+++ Dataset entries

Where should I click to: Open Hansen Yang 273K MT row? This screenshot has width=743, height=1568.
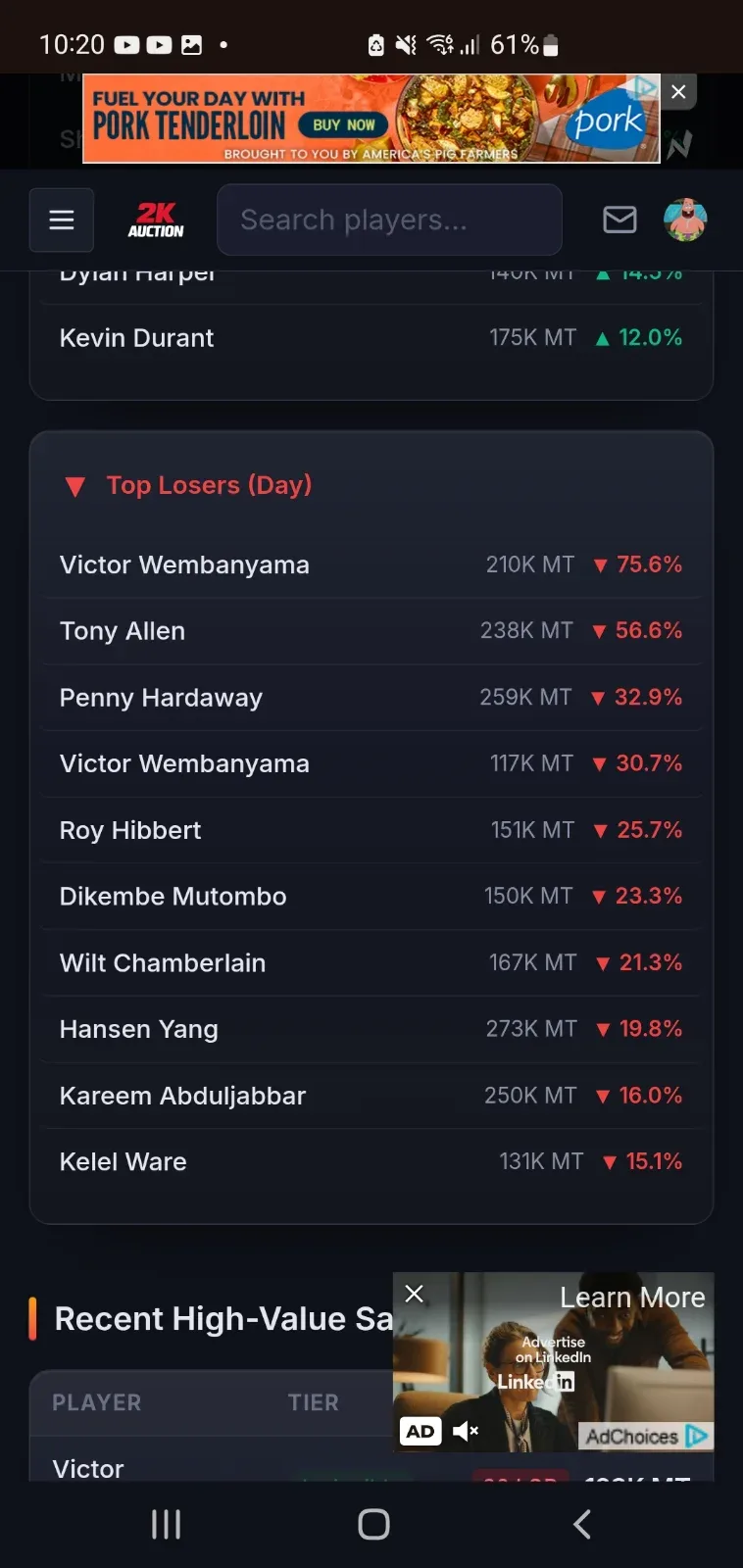pyautogui.click(x=372, y=1029)
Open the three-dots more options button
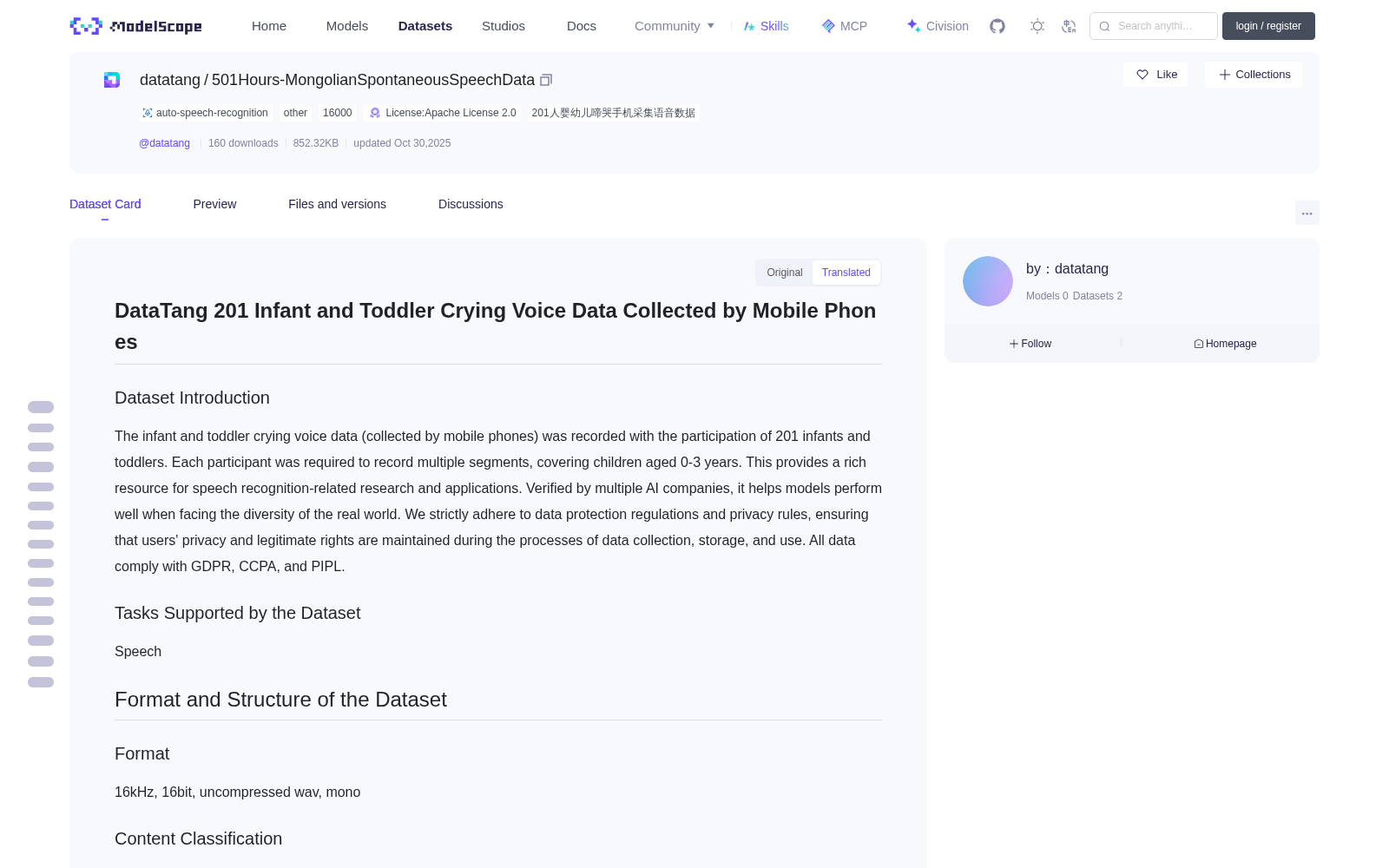 click(x=1307, y=213)
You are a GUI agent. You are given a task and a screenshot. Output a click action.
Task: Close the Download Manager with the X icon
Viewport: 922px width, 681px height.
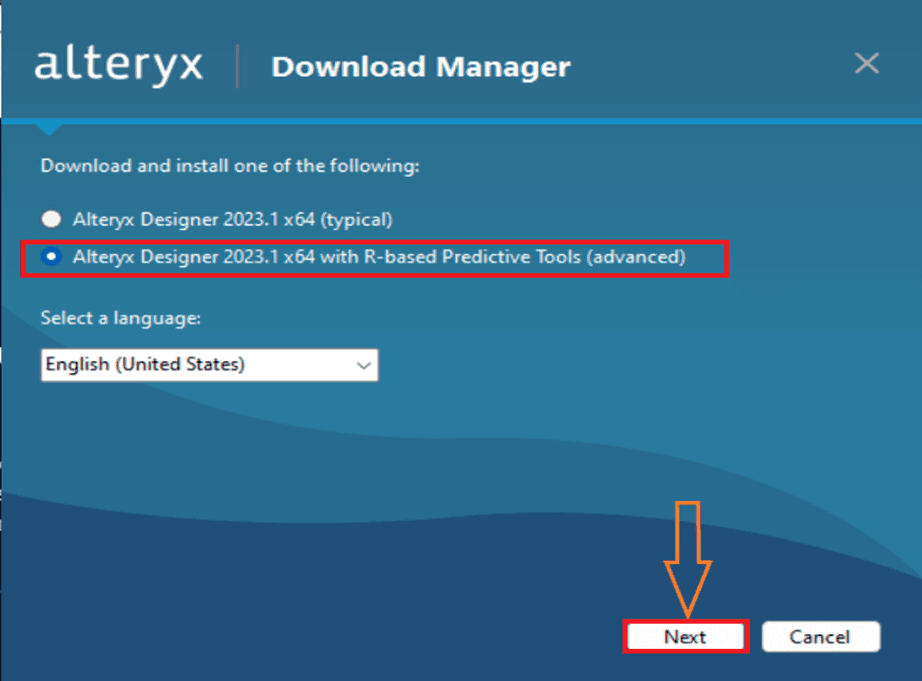(866, 63)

++++++

Required action » The answer must be an exact transcription of the lines from the one holding "Task: Close the" to the last line of the entries above, with no pictures and nothing else.

Expected answer »
Task: Close the Download Manager with the X icon
Viewport: 922px width, 681px height.
(866, 63)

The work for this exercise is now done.